*What this task involves*. In the passage on semantic segmentation networks, what happens to values that come from overlapping portions of the filter in different steps of a transpose convolution?

So in a segmentation algorithm the output that we want to train the network to produce is usually a large matrix, in contrast with the relatively small output dimensions of the YOLO algorithm. In all convolutional architecture seen until now, the depth of the volume gradually increase while going deeper in the network layers and the final volume of the network usually as very small width and height. The task of a semantic segmentation network is to output very detailed localization information, so the width height of its final layer needs to have large height and width (a large resolution). To achieve this, the architecture of a semantic segmentation network has its first layers similar to a classic CONV networks, where the number of channels grow while the width and height shrink; however the volumes are then gradually upscaled and the width and height are restored to large values. To achieve this, semantic segmentation networks employ a method called transpose convolutions
Transpose convolutions
The transpose convolution is a key part of semantic segmentation architectures that is used to upscale a volume to a larger width and height. For example taking the $2 \times 2$ input in panel B of Figure 116, we can achieve a $4 \times 4$ output by applying a $3 \times 3$ filter with padding $p=1$ and stride $s=2$. Transpose convolution achieve this by mechanically applying the filter on the output instead than on the input as in classic convolution.
A single cell of the input is multiplied with the filter and this processed filter is applied to the output representation. Looking at the example in panel B of Figure 116, we can notice that with a stride $s=2$ we will have some overlapping cells at each convolutions; values resulting from overlapping portions of the filter in different steps on the transpose convolution are summed together in the final output.

[Items stored from a collection]
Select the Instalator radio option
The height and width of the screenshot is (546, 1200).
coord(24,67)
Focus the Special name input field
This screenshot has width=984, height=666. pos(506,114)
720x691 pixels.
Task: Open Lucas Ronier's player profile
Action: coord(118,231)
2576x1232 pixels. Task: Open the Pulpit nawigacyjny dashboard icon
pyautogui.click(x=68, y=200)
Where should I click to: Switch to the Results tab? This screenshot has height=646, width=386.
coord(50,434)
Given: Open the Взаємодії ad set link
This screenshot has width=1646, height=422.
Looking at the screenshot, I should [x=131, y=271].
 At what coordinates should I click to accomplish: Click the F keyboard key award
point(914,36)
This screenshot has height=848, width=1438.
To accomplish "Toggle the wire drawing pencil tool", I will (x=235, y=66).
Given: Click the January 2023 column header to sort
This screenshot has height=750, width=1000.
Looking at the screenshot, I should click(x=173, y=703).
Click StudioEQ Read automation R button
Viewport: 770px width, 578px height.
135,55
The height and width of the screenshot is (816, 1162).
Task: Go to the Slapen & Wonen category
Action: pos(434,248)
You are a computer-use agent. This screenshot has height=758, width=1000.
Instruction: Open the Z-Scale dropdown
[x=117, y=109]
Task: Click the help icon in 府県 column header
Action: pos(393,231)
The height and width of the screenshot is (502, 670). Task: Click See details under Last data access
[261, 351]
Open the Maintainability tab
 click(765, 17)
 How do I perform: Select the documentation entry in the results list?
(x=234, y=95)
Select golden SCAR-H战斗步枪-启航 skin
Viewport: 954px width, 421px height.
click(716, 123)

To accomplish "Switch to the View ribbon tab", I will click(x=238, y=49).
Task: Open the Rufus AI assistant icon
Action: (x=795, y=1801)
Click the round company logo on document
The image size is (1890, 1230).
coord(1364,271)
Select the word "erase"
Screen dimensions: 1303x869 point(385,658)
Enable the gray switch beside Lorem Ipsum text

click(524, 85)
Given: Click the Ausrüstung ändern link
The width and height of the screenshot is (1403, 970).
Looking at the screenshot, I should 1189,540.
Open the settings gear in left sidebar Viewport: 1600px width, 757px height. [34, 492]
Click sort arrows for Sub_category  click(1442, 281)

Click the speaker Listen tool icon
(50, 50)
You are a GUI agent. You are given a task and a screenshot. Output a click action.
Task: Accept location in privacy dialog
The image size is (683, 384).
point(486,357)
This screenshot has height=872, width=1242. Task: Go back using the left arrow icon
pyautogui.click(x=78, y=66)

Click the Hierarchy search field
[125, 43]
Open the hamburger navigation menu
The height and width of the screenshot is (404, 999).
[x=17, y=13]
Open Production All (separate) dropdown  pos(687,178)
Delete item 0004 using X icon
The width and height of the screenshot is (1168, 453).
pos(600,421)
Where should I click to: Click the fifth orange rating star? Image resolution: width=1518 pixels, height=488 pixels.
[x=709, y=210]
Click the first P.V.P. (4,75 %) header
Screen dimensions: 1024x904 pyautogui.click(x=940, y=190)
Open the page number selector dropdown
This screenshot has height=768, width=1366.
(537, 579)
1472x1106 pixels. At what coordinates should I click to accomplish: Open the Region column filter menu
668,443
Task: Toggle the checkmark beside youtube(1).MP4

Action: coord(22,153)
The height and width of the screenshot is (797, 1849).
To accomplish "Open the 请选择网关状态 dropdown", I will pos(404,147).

*Response to this exercise*. They are summed together in the final output.